# Required work:
Please swap "sidecar" for "side panel" wherever it appears in the lines below, keep everything else the same, and leave out the pictures.

◆ ◆ ◆ ◆ ◆ ◆ ◆

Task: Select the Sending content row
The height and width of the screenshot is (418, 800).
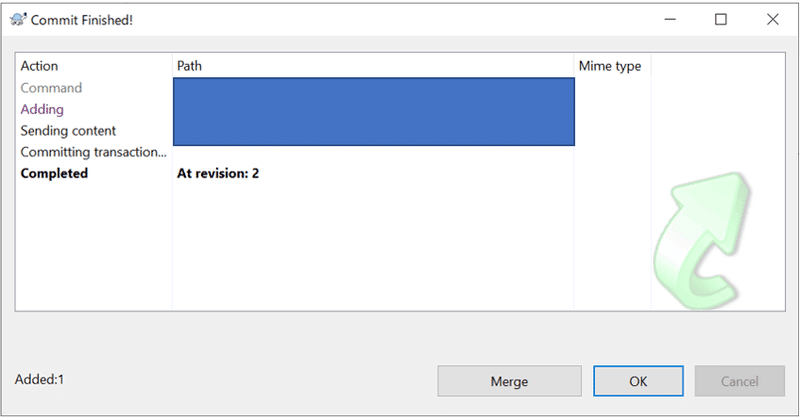Action: 68,131
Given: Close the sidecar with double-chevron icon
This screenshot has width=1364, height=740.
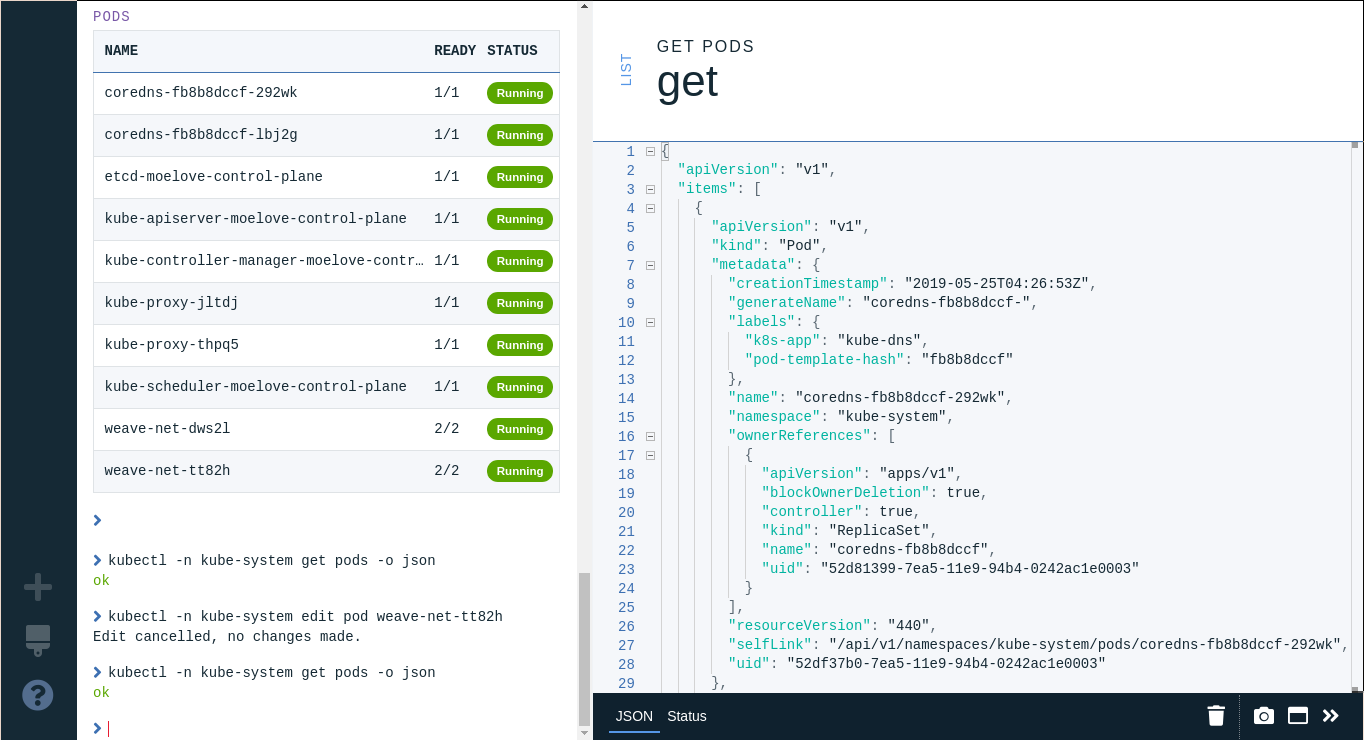Looking at the screenshot, I should (1331, 716).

◆ ◆ ◆ ◆ ◆ ◆ ◆

# Response to the task:
Task: Select the Sending content row
The height and width of the screenshot is (418, 800).
Action: 68,131
Given: Close the side panel with double-chevron icon
This screenshot has width=1364, height=740.
Looking at the screenshot, I should (1331, 716).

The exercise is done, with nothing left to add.